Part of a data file
◆ ◆ ◆
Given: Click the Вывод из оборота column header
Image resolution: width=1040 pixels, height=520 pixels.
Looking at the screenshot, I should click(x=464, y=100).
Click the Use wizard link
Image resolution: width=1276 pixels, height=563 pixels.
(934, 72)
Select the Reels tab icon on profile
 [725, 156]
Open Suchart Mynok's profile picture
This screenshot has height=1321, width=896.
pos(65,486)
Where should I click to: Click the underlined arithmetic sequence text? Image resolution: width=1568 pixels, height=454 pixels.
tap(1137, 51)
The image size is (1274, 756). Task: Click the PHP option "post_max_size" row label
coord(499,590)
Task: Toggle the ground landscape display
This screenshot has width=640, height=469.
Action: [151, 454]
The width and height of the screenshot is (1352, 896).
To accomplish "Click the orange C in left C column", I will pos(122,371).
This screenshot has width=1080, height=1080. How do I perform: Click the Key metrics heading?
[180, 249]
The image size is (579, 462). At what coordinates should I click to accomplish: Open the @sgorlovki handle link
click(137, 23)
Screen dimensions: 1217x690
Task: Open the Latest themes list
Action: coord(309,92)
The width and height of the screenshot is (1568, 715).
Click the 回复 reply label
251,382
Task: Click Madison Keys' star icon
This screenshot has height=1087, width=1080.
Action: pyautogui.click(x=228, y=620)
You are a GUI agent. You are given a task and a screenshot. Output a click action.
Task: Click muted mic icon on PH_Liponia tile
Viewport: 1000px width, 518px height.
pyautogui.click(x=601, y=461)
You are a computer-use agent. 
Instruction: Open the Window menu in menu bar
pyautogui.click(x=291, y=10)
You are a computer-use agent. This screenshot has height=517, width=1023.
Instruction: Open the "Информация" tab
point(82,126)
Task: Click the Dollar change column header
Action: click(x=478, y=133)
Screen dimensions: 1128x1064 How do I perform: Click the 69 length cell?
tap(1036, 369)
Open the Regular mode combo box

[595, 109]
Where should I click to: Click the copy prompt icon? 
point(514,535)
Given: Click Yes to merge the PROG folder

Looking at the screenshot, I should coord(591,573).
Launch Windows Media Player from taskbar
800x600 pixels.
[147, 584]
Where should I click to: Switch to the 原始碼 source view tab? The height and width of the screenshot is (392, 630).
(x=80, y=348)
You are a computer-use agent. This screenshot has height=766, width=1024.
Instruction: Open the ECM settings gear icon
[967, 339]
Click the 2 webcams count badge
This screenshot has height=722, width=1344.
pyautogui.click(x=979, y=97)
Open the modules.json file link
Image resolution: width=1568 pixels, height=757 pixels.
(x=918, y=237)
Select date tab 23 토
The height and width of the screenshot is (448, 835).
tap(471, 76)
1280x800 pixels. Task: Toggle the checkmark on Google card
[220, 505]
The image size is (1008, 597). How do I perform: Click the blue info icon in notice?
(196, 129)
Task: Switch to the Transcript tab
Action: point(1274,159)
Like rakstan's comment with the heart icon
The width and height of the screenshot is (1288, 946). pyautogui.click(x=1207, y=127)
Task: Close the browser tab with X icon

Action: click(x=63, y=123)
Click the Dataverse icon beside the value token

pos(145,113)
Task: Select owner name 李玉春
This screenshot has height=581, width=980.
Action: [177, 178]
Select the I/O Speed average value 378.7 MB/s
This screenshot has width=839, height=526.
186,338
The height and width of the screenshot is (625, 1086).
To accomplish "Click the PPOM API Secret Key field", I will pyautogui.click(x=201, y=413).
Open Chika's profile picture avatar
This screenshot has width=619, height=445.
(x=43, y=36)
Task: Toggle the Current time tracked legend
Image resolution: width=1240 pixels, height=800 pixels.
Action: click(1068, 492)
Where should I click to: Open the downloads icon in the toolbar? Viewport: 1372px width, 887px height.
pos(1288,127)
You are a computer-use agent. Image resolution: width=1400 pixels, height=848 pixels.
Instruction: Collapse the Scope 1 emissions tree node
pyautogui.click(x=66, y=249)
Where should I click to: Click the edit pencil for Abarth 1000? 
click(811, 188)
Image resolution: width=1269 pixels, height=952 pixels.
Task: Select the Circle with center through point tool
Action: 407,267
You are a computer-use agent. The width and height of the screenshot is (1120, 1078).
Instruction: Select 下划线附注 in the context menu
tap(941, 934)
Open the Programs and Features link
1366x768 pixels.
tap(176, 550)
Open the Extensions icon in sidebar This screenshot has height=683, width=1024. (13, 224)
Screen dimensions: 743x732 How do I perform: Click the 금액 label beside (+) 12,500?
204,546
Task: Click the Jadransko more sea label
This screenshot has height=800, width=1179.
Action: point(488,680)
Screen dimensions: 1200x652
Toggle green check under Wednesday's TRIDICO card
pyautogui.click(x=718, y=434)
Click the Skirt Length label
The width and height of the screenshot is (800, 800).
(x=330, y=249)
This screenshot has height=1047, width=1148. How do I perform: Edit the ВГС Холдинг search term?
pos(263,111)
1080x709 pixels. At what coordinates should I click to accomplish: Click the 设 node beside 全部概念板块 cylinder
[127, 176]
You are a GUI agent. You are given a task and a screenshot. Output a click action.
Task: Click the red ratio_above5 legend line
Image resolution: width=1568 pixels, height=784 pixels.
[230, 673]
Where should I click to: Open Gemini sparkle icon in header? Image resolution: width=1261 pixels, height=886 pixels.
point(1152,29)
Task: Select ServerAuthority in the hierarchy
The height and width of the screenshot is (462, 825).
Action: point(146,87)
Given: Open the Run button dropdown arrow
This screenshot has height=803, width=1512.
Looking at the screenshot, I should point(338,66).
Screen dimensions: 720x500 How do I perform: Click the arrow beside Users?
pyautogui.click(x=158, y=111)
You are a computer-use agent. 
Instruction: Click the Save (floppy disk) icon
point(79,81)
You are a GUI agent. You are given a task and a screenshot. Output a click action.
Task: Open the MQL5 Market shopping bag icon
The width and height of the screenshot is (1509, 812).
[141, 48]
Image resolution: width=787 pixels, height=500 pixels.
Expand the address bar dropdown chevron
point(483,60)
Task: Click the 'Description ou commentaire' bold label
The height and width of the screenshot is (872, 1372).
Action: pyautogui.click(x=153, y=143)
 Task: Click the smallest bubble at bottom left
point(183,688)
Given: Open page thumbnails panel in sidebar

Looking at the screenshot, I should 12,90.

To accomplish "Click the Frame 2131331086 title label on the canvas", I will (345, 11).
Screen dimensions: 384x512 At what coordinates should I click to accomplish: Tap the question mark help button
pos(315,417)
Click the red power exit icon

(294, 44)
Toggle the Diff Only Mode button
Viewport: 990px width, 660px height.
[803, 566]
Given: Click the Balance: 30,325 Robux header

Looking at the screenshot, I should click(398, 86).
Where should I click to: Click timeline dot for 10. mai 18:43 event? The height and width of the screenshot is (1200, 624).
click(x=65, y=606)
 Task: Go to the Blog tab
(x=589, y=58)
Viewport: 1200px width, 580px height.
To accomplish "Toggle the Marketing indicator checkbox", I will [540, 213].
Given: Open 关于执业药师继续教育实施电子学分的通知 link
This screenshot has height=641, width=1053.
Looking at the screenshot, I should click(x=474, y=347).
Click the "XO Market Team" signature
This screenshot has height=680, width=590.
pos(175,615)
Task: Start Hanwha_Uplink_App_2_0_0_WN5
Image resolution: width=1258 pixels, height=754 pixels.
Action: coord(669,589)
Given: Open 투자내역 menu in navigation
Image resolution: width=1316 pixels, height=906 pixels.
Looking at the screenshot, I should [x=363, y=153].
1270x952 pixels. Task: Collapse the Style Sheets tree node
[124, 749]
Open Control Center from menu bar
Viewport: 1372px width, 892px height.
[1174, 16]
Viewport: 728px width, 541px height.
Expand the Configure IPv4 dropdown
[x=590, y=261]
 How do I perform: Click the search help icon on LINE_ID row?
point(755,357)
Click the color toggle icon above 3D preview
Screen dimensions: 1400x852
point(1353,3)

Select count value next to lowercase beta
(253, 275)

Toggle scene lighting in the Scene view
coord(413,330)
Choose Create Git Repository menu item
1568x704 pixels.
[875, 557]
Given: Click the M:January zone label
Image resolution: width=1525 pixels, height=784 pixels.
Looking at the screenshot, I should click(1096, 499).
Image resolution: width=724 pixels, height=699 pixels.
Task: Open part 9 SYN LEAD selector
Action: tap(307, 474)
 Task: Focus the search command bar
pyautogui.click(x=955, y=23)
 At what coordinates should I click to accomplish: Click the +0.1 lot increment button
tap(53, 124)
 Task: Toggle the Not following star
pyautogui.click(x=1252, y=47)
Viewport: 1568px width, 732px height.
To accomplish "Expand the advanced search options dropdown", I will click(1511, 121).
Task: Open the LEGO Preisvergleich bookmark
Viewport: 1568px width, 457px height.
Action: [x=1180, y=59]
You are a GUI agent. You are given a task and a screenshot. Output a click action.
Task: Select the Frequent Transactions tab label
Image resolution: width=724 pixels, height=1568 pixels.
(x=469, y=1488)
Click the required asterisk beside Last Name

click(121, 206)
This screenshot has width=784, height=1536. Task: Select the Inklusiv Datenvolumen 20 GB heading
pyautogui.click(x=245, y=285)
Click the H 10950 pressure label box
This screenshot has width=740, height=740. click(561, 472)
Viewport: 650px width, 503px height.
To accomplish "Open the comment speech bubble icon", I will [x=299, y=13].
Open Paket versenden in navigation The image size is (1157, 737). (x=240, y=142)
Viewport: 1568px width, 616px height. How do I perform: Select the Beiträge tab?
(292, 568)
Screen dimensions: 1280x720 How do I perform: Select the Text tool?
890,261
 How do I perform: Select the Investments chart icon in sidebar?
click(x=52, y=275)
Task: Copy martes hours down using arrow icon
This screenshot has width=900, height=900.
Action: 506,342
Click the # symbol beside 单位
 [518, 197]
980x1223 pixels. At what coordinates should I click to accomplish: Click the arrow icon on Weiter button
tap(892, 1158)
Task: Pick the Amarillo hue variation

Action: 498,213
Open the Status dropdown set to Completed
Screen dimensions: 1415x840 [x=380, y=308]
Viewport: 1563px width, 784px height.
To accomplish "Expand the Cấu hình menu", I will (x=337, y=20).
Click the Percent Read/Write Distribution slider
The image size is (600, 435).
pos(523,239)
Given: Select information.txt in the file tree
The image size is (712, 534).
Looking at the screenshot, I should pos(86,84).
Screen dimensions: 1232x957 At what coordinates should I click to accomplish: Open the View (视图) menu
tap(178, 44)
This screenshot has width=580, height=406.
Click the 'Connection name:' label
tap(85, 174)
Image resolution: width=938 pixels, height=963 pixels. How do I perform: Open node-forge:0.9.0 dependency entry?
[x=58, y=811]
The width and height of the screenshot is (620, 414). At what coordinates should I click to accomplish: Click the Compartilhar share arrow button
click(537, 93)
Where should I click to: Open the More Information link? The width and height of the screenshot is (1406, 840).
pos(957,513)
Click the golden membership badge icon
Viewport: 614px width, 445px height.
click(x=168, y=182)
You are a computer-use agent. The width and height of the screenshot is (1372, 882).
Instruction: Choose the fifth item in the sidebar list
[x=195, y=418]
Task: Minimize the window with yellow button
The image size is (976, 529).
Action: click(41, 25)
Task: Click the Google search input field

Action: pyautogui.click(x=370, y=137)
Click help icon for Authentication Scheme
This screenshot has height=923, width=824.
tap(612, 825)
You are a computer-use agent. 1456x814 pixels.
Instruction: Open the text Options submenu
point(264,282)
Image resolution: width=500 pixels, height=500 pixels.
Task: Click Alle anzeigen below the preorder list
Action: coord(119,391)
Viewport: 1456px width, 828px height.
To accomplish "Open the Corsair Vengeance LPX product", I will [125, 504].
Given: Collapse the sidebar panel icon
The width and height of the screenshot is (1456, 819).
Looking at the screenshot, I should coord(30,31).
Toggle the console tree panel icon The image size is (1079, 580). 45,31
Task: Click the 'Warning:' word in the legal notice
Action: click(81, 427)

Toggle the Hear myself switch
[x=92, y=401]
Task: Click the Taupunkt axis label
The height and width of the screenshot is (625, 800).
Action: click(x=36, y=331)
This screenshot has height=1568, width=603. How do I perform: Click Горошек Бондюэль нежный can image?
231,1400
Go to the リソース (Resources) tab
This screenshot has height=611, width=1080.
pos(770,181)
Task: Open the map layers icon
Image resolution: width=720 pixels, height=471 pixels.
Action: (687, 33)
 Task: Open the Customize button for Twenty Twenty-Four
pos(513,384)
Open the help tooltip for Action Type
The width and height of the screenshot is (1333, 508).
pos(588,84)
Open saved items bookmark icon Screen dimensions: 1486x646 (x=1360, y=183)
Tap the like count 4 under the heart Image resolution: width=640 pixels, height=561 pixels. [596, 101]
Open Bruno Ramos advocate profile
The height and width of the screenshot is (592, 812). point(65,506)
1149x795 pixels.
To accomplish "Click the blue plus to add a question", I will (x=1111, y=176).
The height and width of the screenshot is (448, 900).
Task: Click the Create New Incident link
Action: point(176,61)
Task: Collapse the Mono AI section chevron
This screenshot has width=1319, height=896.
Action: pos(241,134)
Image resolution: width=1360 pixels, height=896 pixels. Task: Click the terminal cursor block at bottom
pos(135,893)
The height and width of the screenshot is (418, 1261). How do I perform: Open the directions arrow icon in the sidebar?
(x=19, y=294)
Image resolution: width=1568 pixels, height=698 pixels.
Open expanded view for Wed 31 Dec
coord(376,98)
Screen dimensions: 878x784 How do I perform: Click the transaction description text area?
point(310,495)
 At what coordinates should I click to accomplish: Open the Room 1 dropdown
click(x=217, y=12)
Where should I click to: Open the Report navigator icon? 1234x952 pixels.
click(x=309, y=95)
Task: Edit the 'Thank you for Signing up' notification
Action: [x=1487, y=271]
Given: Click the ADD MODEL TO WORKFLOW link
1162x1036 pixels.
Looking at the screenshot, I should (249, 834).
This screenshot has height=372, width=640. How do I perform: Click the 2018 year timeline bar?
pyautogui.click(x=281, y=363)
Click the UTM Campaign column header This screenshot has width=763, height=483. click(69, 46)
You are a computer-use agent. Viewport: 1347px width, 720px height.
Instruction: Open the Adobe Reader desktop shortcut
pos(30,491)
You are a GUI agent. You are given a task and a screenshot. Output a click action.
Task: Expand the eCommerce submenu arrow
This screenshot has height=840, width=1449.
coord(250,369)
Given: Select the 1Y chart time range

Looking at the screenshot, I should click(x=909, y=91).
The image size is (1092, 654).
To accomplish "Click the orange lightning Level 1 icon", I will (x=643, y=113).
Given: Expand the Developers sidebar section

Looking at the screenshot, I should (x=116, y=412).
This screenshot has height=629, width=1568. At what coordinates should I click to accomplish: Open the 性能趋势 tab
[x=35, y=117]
◆ ◆ ◆
Direction →
Rewrite the section of the data file above that opens with the line containing "Task: Click Madison Keys' star icon" and closes with the line containing "pyautogui.click(x=601, y=461)", keeping the requests, and add 146 to every coordinate in the answers.

Solution →
Task: Click Madison Keys' star icon
This screenshot has height=1087, width=1080.
Action: pyautogui.click(x=374, y=766)
You are a GUI agent. You are given a task and a screenshot. Output a click action.
Task: Click muted mic icon on PH_Liponia tile
Viewport: 1000px width, 518px height.
pyautogui.click(x=747, y=607)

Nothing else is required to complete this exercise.